> _The data_:
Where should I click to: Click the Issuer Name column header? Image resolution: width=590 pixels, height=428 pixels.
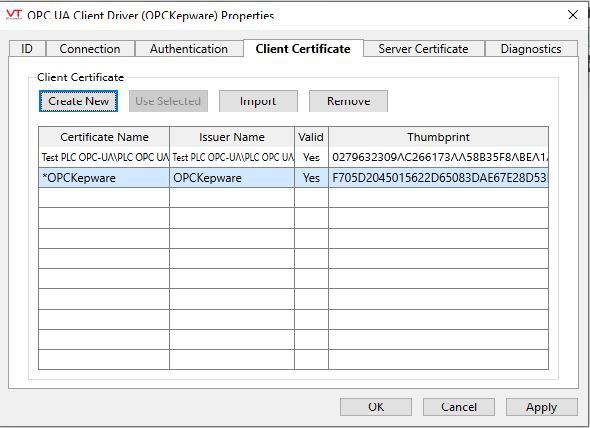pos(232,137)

--

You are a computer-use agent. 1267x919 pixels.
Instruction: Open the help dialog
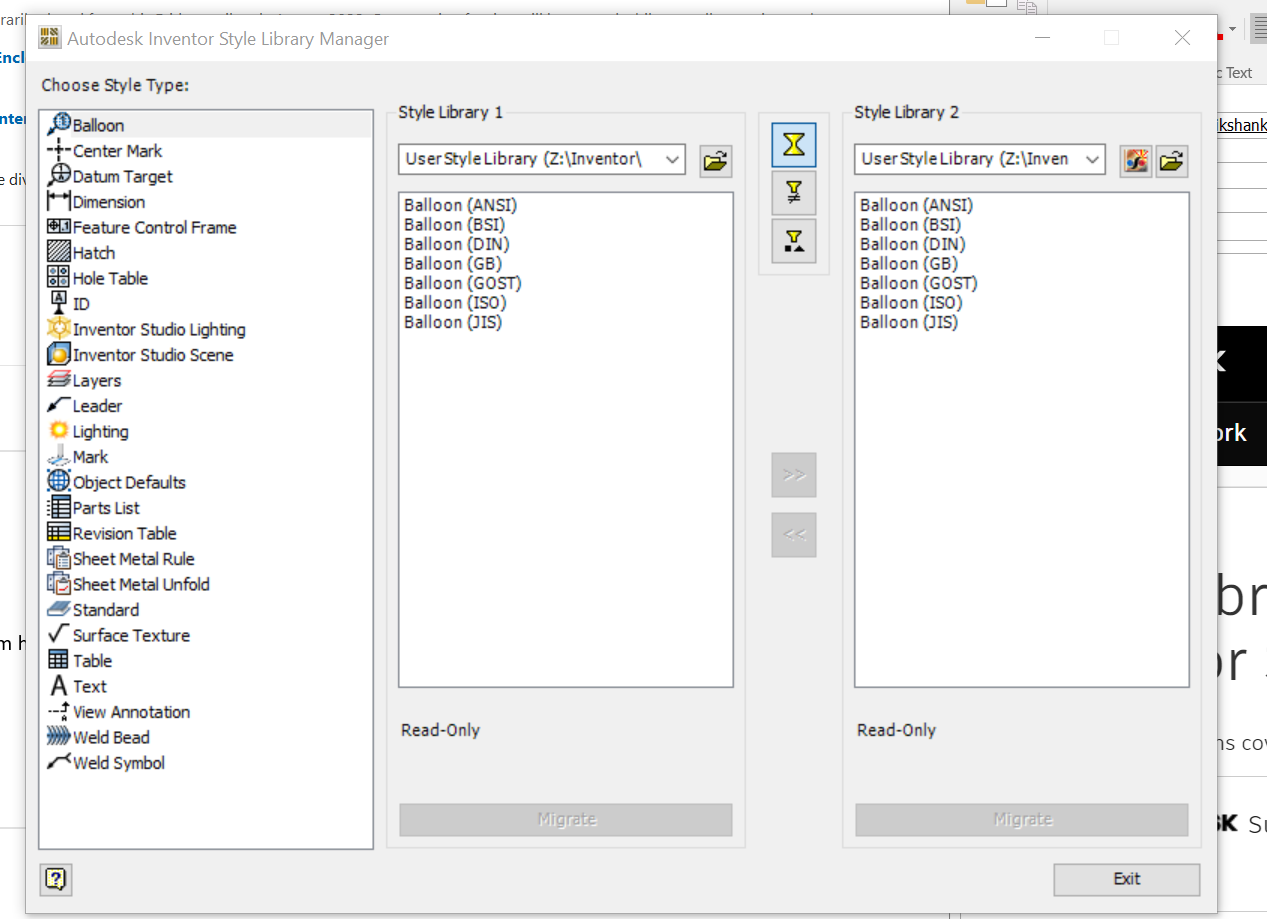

...

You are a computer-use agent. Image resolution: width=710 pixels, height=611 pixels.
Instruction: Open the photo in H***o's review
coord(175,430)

> _Task prompt_: Both end lines included, restate word for word the lines above from the line with "You are a computer-use agent. 1267x919" to the line with "Instruction: Open the help dialog", and nothing else.

> _Output of the task_:
You are a computer-use agent. 1267x919 pixels.
Instruction: Open the help dialog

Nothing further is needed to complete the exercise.